Из-за доски вылезает Бурьянов. Лицо торжественное, как перед учителем во время ответа. Над губою наведены углем усы, на щеках намазаны баки. Глаза выпучены, точно у рака. На голове колпак с кисточкой из бумаги. На колпаке с неподражаемым мастерством нарисованы чертики. Калмык мотает головой так, что кисточка трясется и танцует. Он отдувает выпачканные щеки, еще сильнее таращит глаза и выкрикивает густым басом:
– Честь имею представиться: фокусник и чревовещатель. Кто хочет видеть, как из одного перышка можно сделать двадцать?
Мальчики хохочут, сдвигаются в кучку, окружают Бурьянова. Всем хочется видеть, как из одного пера выходит двадцать.

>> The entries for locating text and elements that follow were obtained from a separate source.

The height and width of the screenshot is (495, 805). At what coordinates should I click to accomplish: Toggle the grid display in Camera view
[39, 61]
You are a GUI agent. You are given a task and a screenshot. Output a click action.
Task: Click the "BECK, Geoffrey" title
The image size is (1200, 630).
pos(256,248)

– Покажи! Покажи! – пристают они к Калмыку. У Калмыка на ладони лежит стальное перо. Все смотрят на него с заметным любопытством.
– Давай другое, братцы, это не годится! – командует Бурьянов и протягивает руку вперед.
И вмиг в его руке очутилось другое перышко. Кто-то кладет третье, четвертое. Бурьянов сосредоточенно смотрит, считает и мотает головою:
– Не то, не то… Надо острее… Еще острее… Чуточку только, – мычит он своим деланным басом.
Мальчики разгораются любопытством. Действительно, презабавная штука, из одного пера можно сделать двадцать!
Когда маленький Голубин кладет на ладонь Калмыка свое самое хорошенькое желтое, точно золотое, перышко, по счету двадцатое, Бурьянов неожиданно срывает с головы свой бумажный колпак, насмешливо раскланивается перед огорошенными зрителями и пискливым голосом визжит:
– Вот каким образом из одного пера можно сделать двадцать! Вот каким образом один умный человек может провести тридцать наивных!.. А теперь честь имею кланяться, господа! До приятного свидания!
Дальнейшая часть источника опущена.